Lo cierto ha sido que esta falta de iniciativa política ha permitido a Ciudadanos, partido diezmado pero todavía significativo, regresar con facilidad al centro político, de donde nunca debió haber salido por congruencia con su propio proceso vital, desnaturalizado por las veleidades megalómanas de Albert Rivera. En la votación de la alarma, el líder de la derecha ‘natural’, Casado, se ha encontrado en una patética e incómoda soledad, con Vox votando en contra y con Ciudadanos votando a favor de la prórroga, una medida ineludible porque no había modo de explicar a los ciudadanos el hecho de que la enemistad política pudiese frustrar una terapia irreversible, insustituible y bastante eficaz.

Lo más llamativo de este proceso incidental ha sido el acuerdo entre PSOE y Ciudadanos en un asunto concreto y puntual. Es bien cierto que Ciudadanos ha hecho alarde permanente de su incompatibilidad con Podemos y con la izquierda radical en general, y viceversa. Pero en un sistema pluripartidista, las mayorías han de obtenerse por contigüidad. Y si Ciudadanos regresa al centro, es legítimo su entendimiento con la coalición de izquierdas que está parlamentariamente a su lado. Hasta que una ambición poco comprensible turbó el entendimiento de Rivera, empujado por un grupo de mediocres aduladores, Ciudadanos se definía como “socialdemócrata y liberal”, lo que lo ubicaba entre PP y PSOE, en la posición tradicional de las bisagras. Parece, pues, lógico que tras fracasar estrepitosamente en su afán de convertirse en la gran derecha, C’s regrese al origen y facilite la gobernabilidad a cambio de concesiones en términos de poder e influencia.
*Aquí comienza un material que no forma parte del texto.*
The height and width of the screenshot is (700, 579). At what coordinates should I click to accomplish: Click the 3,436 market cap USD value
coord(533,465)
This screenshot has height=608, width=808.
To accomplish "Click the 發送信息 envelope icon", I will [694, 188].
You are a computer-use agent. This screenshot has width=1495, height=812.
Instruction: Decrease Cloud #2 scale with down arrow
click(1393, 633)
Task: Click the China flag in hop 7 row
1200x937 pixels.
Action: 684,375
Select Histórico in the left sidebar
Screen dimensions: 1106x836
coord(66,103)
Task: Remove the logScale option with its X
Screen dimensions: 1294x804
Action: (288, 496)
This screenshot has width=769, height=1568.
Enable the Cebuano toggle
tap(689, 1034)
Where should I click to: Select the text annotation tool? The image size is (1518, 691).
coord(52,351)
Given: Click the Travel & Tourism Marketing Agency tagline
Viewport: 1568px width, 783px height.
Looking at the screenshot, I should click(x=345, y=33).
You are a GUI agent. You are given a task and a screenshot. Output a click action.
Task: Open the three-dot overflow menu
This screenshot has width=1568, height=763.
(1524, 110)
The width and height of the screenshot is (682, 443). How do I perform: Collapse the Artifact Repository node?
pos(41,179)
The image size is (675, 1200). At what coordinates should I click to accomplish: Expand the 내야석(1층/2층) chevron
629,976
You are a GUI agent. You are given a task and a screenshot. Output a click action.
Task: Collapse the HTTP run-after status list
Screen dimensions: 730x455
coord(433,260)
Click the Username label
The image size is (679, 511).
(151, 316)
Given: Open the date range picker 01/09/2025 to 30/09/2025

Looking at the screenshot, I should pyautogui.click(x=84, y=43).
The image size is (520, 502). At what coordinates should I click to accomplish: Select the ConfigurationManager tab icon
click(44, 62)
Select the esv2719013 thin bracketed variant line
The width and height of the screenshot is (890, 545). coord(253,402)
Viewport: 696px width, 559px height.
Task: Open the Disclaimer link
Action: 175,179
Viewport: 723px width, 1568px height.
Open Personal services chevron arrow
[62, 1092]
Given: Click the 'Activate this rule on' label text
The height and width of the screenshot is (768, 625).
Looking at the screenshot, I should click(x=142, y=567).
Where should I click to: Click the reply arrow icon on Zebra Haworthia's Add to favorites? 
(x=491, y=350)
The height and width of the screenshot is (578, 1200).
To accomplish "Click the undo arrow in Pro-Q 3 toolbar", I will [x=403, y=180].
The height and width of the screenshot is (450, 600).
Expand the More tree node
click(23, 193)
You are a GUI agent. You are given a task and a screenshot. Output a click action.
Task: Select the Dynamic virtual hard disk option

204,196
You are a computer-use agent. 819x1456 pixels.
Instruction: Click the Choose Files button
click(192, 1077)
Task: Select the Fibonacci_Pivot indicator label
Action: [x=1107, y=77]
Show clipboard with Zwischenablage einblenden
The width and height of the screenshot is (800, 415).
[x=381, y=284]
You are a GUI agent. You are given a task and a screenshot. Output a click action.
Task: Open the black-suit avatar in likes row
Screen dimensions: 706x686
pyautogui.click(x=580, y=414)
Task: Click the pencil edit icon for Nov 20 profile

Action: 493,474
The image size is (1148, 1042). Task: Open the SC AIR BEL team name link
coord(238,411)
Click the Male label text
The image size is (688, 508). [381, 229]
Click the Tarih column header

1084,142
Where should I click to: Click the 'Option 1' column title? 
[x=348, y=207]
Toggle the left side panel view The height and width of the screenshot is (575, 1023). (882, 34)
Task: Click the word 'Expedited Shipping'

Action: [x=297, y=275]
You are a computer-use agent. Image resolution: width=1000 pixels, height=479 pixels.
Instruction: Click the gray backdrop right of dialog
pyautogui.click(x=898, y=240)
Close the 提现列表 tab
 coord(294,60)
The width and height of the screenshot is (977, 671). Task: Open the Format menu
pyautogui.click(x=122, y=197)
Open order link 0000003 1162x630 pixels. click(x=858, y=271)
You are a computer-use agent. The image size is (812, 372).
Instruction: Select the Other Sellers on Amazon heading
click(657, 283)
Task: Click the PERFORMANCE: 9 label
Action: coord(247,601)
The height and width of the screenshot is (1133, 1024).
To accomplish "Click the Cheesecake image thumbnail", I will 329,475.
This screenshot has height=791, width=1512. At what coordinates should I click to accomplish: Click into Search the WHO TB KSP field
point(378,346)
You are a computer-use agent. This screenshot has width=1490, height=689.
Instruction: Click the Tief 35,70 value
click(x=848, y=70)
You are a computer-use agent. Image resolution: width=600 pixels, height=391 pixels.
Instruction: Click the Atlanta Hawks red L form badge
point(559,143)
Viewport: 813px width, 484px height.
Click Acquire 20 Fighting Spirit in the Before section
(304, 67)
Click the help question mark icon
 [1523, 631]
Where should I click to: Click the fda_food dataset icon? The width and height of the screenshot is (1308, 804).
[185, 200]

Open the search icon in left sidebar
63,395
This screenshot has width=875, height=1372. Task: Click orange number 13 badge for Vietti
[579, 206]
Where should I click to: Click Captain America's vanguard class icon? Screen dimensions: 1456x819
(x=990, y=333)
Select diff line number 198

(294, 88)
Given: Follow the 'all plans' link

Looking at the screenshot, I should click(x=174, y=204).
Por añadidura, el primer acuerdo del partido de Arrimadas con el Gobierno ha sido necesario precisamente porque los nacionalistas catalanes de izquierda, ERC, inquietos por las próximas elecciones autonómicas en su comunidad, se negaron a apoyar al gobierno del Estado que habían contribuido a entronizar. Desde el malogrado CDS de Adolfo Suárez, la idea de un partido centrista se apoyaba en la conveniencia de que evitar que las minorías nacionalistas desempeñaran un papel arbitral en los grandes equilibrios del Estado. Se trataba de evitar cesiones humillantes de las fuerzas estatales como las que tuvieron que realizar Felipe González y José María Aznar para conseguir La Moncloa y cierta capacidad de maniobra… En consecuencia, Arrimadas, al apoyar al gobierno, estaba siendo congruente con sus axiomas fundacionales.

El auxilio del nuevo Ciudadanos a la gobernabilidad, que todavía requerirá seguramente un largo proceso de acoplamiento (de momento, Sánchez ya ha recibido a Arrimadas mientras el PP ha pasado a ser asunto de la primera vicepresidenta), y que no es en absoluto incompatible con el apoyo uqe pueda prestar al ejecutivo el bloque de la investidura de Sánchez, aísla todavía más al Partido Popular —lo deja en la ingrata compañía de Vox— e introduce elementos nuevos en la negociación del Gobierno sobre Cataluña: aunque el PSOE, y su alter ego catalán, el PSC, creen en la necesidad de abrir una negociación sincera y profunda en Cataluña, ERC ya no podrá ejercer chantaje sobre las formaciones estatales porque su concurso ha dejado de ser necesario para la estabilidad gubernamental. Junqueras, que ahora está intentando una difícil rectificación, ha perdido una gran oportunidad de influir, aunque todavía le queda la posibilidad de facilitar una salida airosa al delicado conflicto catalán provocado históricamente, se quiera reconocer o no, por el nacionalismo burgués y reaccionario que Pujol ha dirigido y representado.